Thanks, this (and the reply confirming this was the meaning) cleared a lot up for me. I misread the original comment pretty poorly and would probably agree with this formulation of it. Thanks for clearing this up for me, I appreciate it.
GIYF, but to borrow from a Quora answer, the concepts of eternal existence, omnipresence, omnipotence, omniscience, omnibenevolence taken together lead to a bunch of contradictions.
If you’re going for some general argument stuff, I have no clue what this had to do with the post above. I was curious if your elaboration would make me read your original comment as anything other than a drive-by attack on religion, but it ended up not doing that. I find the comment as off-putting as if I pointedly ended this comment by claiming something unfavorable about the rhetorical tactics of communists—what would it add besides an insult?
I did not mean to offend you or anyone else here, I was using the analogy in the way gjm explained in the other reply:
I’ll take your word for that. I misread you pretty thoroughly; I’m sorry for that.

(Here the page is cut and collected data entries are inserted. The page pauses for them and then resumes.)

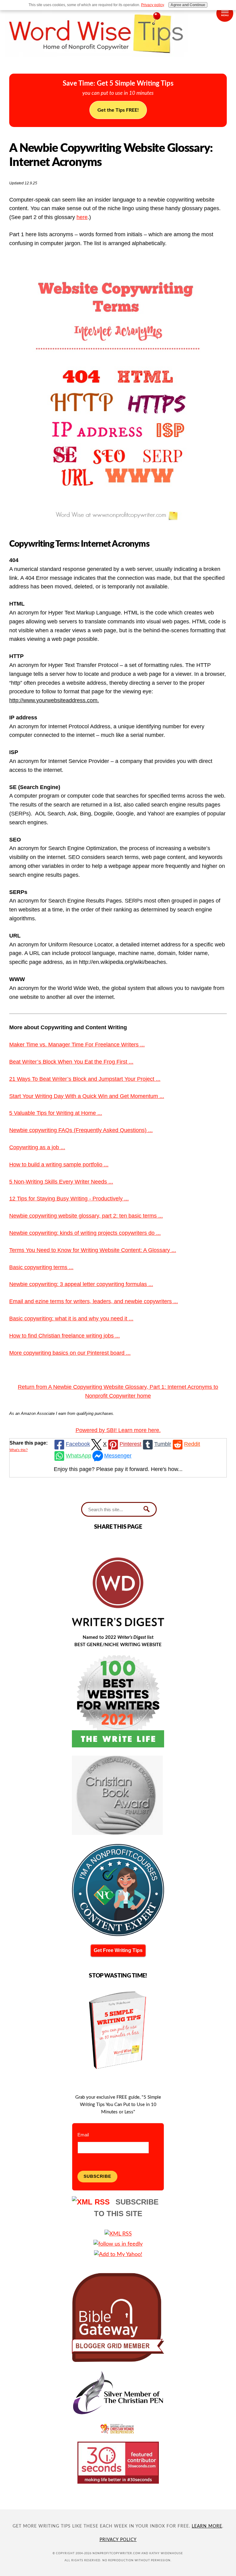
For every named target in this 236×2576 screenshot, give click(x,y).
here (82, 217)
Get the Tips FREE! (118, 110)
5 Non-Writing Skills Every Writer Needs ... (61, 1182)
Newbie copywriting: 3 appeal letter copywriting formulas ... (81, 1284)
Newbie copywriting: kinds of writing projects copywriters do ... (85, 1233)
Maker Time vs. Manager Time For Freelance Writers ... (77, 1045)
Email (83, 2134)
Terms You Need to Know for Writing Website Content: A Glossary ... (92, 1250)
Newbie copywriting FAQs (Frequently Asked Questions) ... (81, 1130)
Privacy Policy (118, 2540)
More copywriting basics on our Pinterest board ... (70, 1353)
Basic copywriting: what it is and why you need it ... (71, 1318)
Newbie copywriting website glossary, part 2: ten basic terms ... (86, 1216)
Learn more (207, 2526)
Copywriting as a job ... (37, 1147)
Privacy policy (152, 5)
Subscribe (97, 2176)
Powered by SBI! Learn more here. (118, 1430)
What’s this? (19, 1450)
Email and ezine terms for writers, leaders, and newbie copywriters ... (93, 1301)
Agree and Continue (188, 5)
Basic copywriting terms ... (41, 1267)
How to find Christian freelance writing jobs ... (64, 1336)
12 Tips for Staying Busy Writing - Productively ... (69, 1199)
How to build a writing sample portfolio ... (58, 1164)
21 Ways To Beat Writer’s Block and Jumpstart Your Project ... (84, 1079)
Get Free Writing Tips (118, 1950)
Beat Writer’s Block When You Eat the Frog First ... (71, 1062)
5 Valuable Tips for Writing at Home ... (55, 1113)
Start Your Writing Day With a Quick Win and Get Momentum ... (86, 1096)
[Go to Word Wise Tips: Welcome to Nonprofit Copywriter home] (118, 62)
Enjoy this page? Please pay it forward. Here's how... (118, 1469)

Maybe perfect prediction is impossible, too.
Certainly perfect prediction is impossible in some cases. Look at the halting problem in computer science.
Suppose my decision algorithm is: I obtain the source code of Omega and run its prediction algorithm to determine what it predicts I will do, and then do the opposite of that.

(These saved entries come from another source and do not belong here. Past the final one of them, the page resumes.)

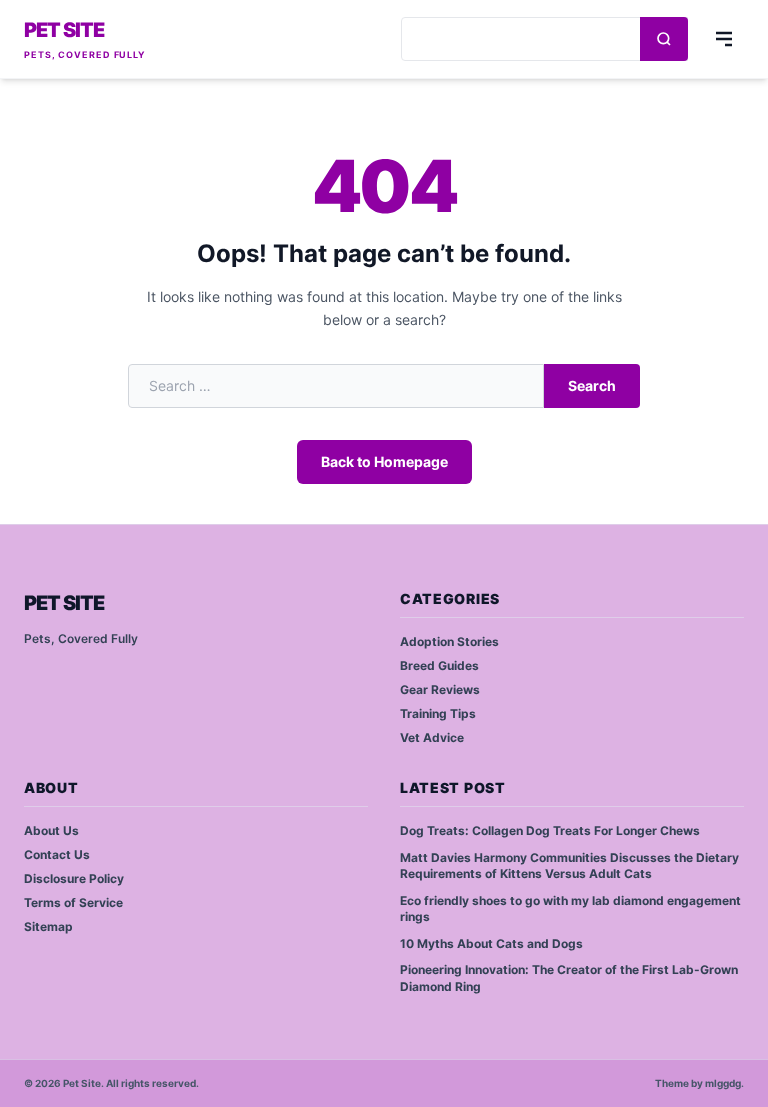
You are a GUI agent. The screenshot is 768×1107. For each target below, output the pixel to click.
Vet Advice (432, 737)
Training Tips (438, 713)
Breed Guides (439, 665)
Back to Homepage (384, 461)
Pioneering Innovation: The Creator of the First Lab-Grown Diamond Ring (569, 978)
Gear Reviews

This would be kind of like the proof that the halting problem is non-computable.
If you interpret that as a uniform prior between 0% accurate and 100% accurate, then Omega’s “prediction” is a coin toss. If Omega’s predictive accuracy is something you have no other reason to care about, take both boxes.
However, being the sort of person who takes the box makes you less likely to exist in worlds where this prediction is accurate, and more likely to exist in worlds where the prediction is inaccurate. So if you think that Omega’s predictive accuracy on this question is correlated with his predictive accuracy on other questions, and you strongly want future predictions to be accurate, don’t take box A.
It seems odd to describe something as a prediction when you believe it uncorrelated with the outcome. Suppose you think Omega’s predictions are somewhere between 50% and 90% accurate.
Being the sort of person that takes both boxes makes you less likely to exist. So don’t take box A unless you think that the universe you are in is exceptionally bad and want to destroy it.
Omega is almost certainly lying about the going back in time to kill your grandfather, and given that nobody has any evidence of their predictive ability, probably terrible at that too. They’re also the sort of person to openly threaten murder.
On the whole, Omega is probably someone that you want nothing to do with, so just smile without showing your teeth while slowly disengaging until it’s safe to get out of there more rapidly.